### Énoncé 1
D'après l'extrait sur l'histoire des Roumains, quel empereur les Roumains battirent-ils en 1190 ?
### Énoncé 2
Reprenez l'extrait sur l'histoire des Roumains après sa dernière phrase et poursuivez-le.

### Texte source
○ ○ ○ ○

Alliés aux Bulgares dont la puissance avait décliné et qui rêvaient de la reconstituer telle qu’elle brillait au temps de leur tsar Siméon, les Roumains tinrent en échec les forces de Byzance. En 1190 ils battirent l’empereur Isaac l’Ange. Quatorze ans plus tard, leur souverain Johannitza ayant fait sa paix avec le pape réussissait à se faire couronner à Tirnovo par le légat pontifical. Et l’année suivante (1205) il repoussait les troupes de l’empereur latin Baudouin qui avait commis l’insigne maladresse de refuser son alliance. À cette époque, la Valachie et la Moldavie commençaient à se distinguer l’une et l’autre, à avoir des politiques séparées et parfois contraires. La première réalisa sous Radu ii (1377) une autonomie absolue. Mircea ier, un de ses successeurs, annexa la Dobroutcha et la Bessarabie. Mais pas plus qu’Étienne le Grand en Moldavie, il ne réussit à protéger contre le flot montant de l’invasion turque l’indépendance nationale.

○ ○ ○ ○

[Enregistrements de repérage d'éléments]
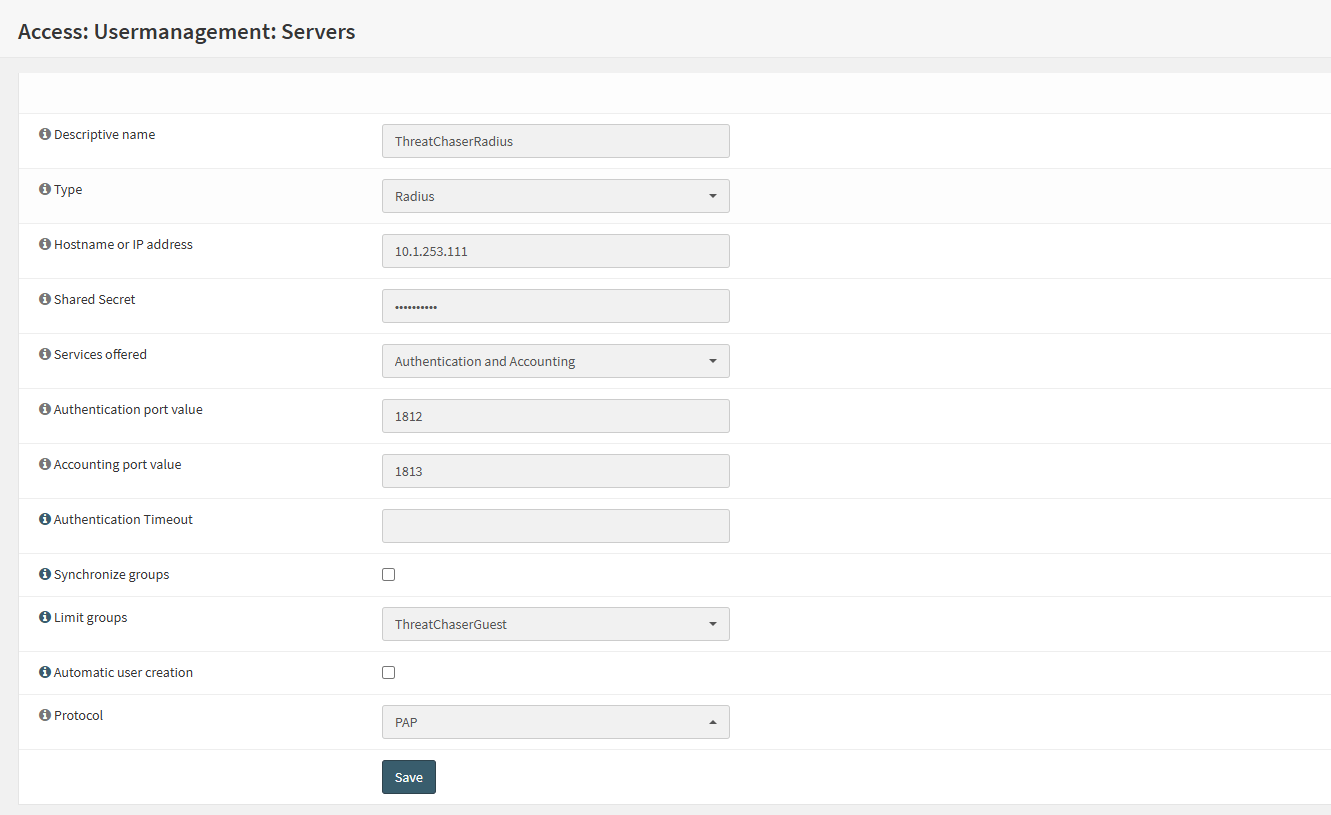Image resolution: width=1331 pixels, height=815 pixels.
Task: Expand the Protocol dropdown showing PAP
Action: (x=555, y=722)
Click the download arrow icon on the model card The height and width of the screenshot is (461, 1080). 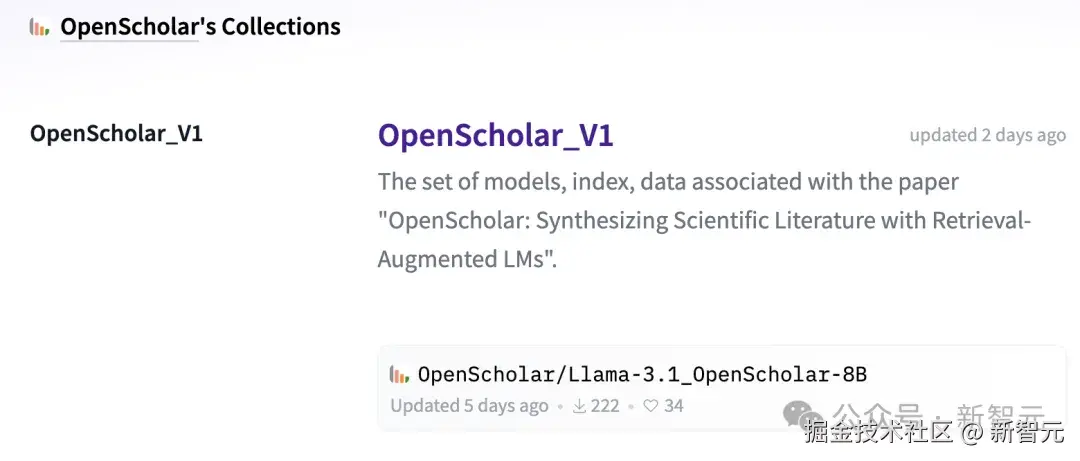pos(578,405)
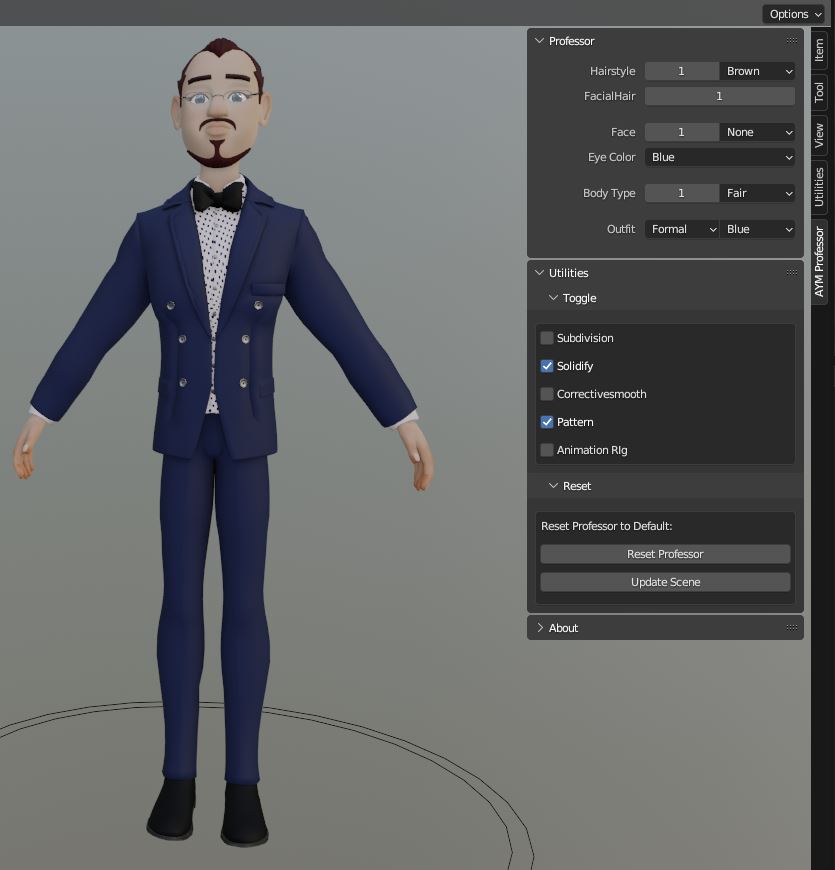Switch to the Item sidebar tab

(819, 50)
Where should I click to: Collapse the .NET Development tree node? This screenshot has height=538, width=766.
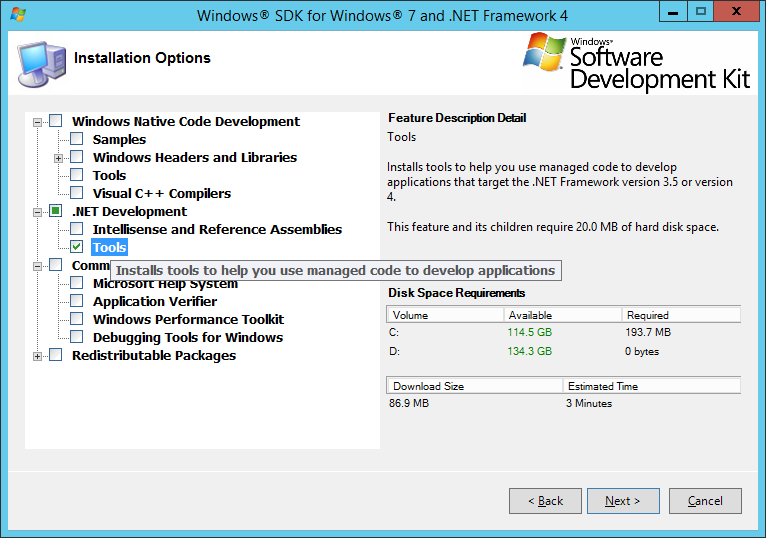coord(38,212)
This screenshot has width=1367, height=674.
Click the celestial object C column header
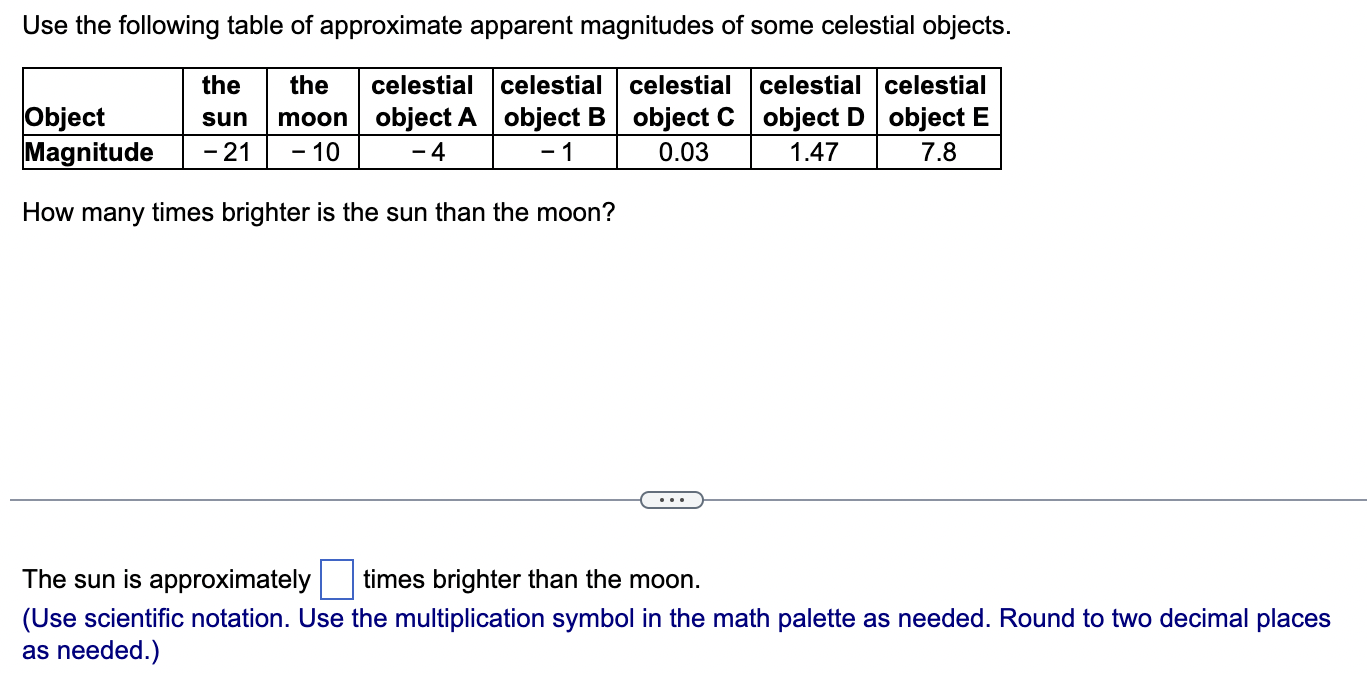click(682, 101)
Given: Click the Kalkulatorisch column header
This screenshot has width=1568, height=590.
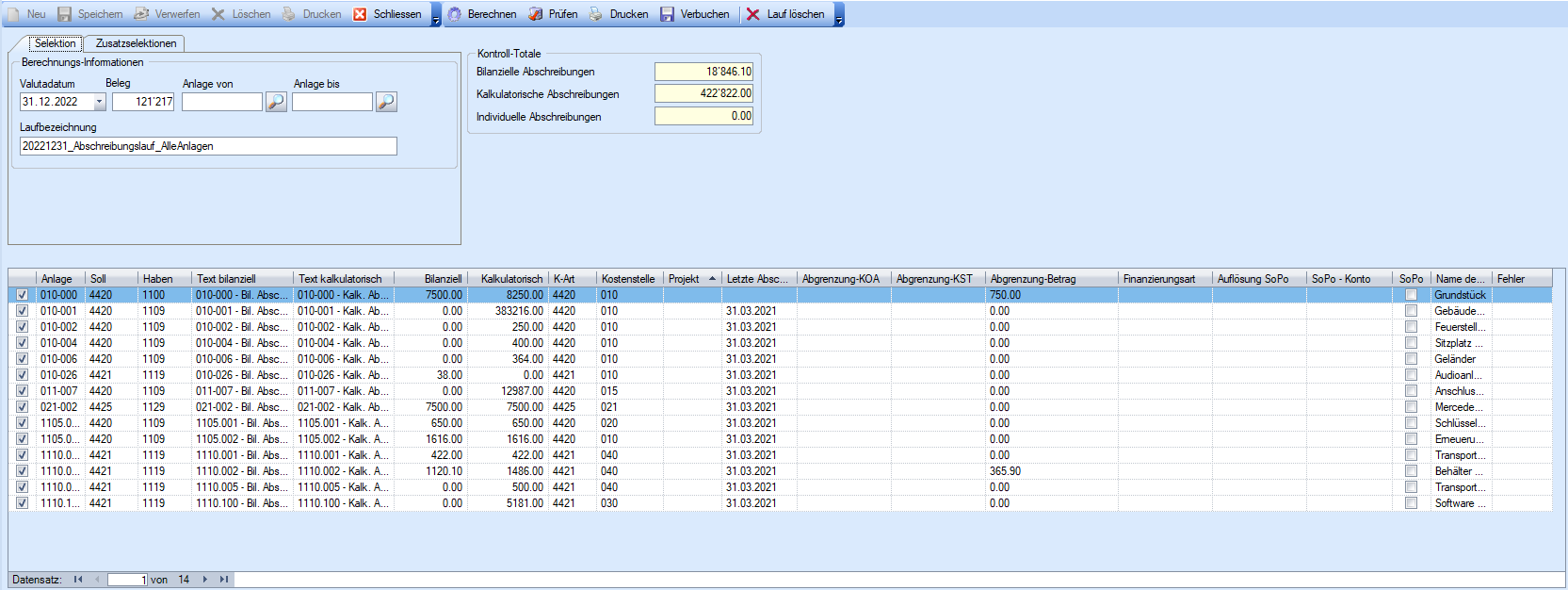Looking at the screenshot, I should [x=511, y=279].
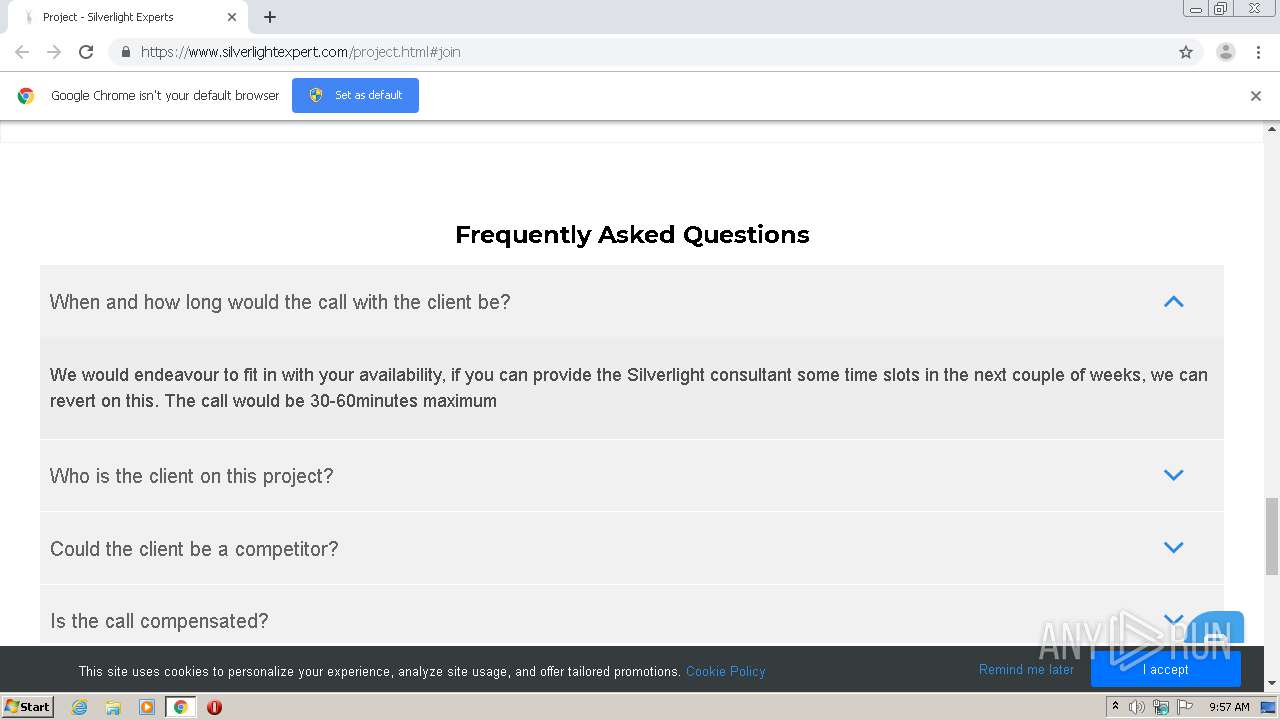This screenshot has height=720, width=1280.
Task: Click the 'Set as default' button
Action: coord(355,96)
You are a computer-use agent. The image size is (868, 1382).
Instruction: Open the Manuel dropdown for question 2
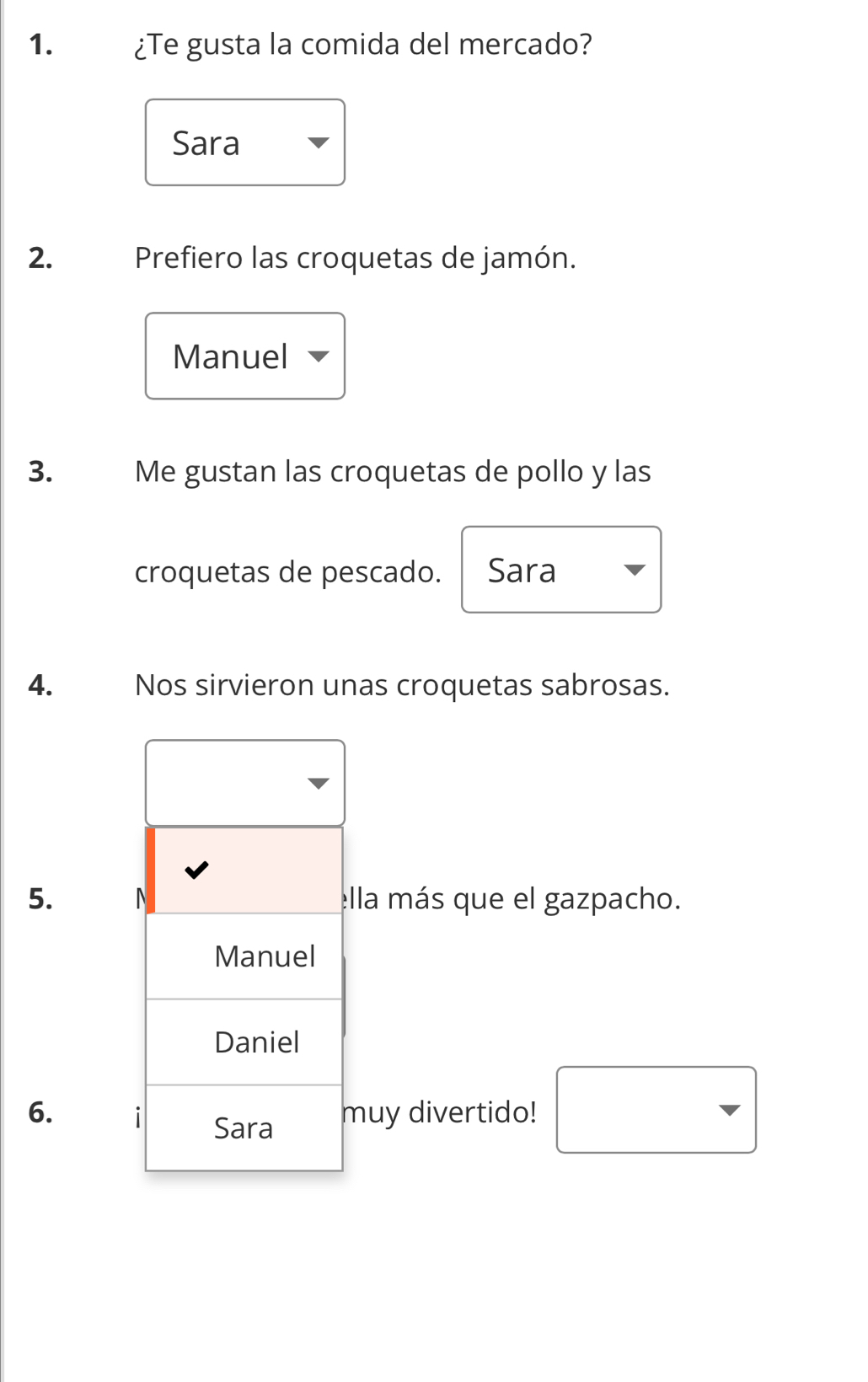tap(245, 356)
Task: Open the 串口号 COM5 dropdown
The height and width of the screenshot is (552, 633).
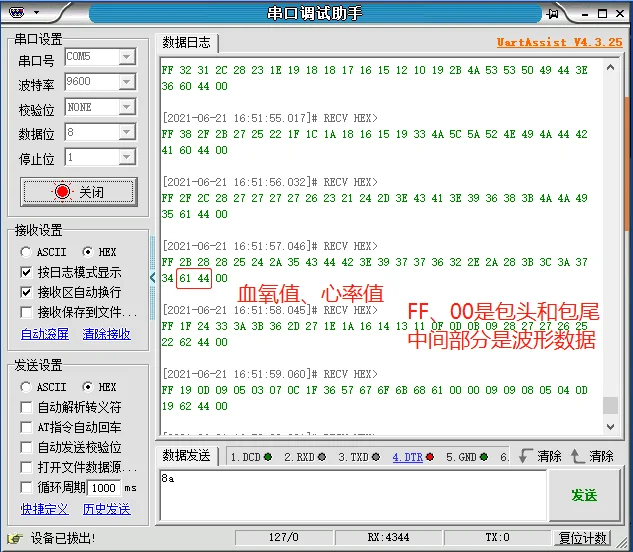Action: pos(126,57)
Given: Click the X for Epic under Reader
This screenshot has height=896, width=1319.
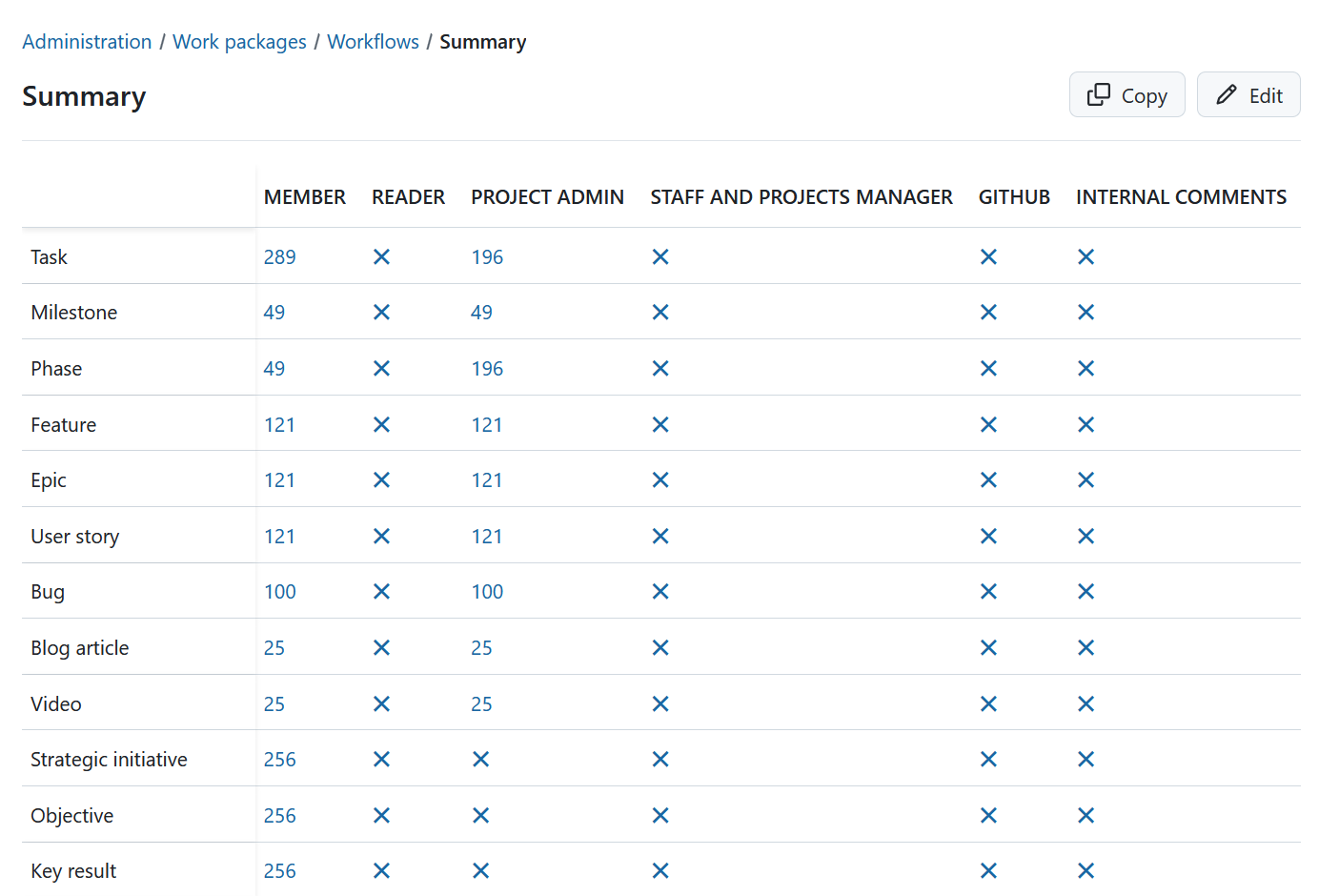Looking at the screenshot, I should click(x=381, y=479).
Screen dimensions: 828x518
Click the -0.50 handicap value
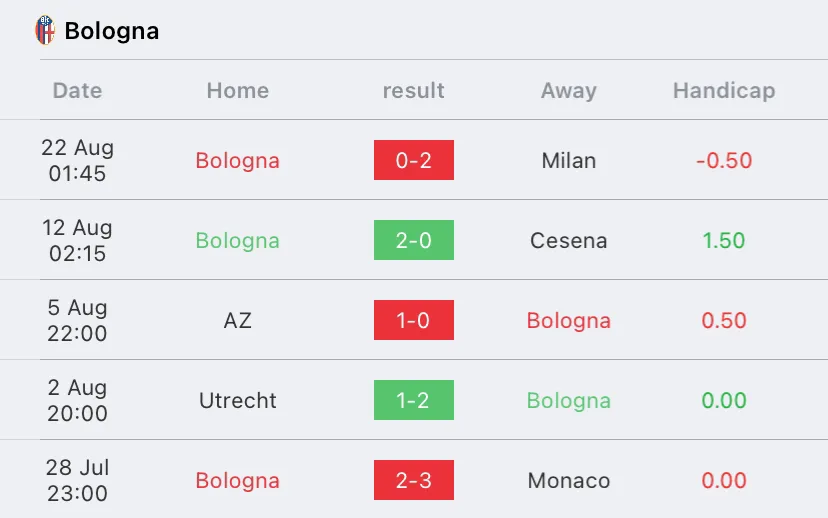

○ ○ ○ ○

### Réponse attendue 1
Isaac l'Ange.

### Réponse attendue 2
Le projet du roi de France

La Valachie tomba la première vers 1462 ; la Moldavie résista jusqu’à la mort de Pierre Rarèche dont la fille, la riche princesse Kiajna, soutint avec Pierre Cercel cet étrange duel financier dont les péripéties semblent empruntées aux aventures des milliardaires yankees du xixe siècle. Il fallait désormais pour régner l’investiture du sultan ; elle était au plus offrant. Kiajna et Cercel accablèrent le turc de cadeaux étourdissants grâce auxquels ils purent exercer à tour de rôle le pouvoir convoité par eux et qui était devenu pourtant aussi précaire que limité. Ce Cercel nous intéresse particulièrement, nous autres Français car Henri iii le protégeait ; ce prince, avant d’être appelé au trône de France par la mort de son frère, avait été le souverain élu de Pologne. Et certes son talent en cette qualité n’avait guère brillé ; il avait paru aussi peu capable de comprendre son rôle que de l’interpréter. Malgré qu’il eût, en fin de compte, fui ses sujets de hasard apparemment sans esprit de retour, l’idée lui était restée d’un grand royaume oriental qui se développerait sous l’égide de la France. Et prématuré et superficiel qu’il fût, ce plan n’était pas sans valeur au point de vue politique. S’il eût pu être réalisé, toute l’Europe s’en fut ressentie.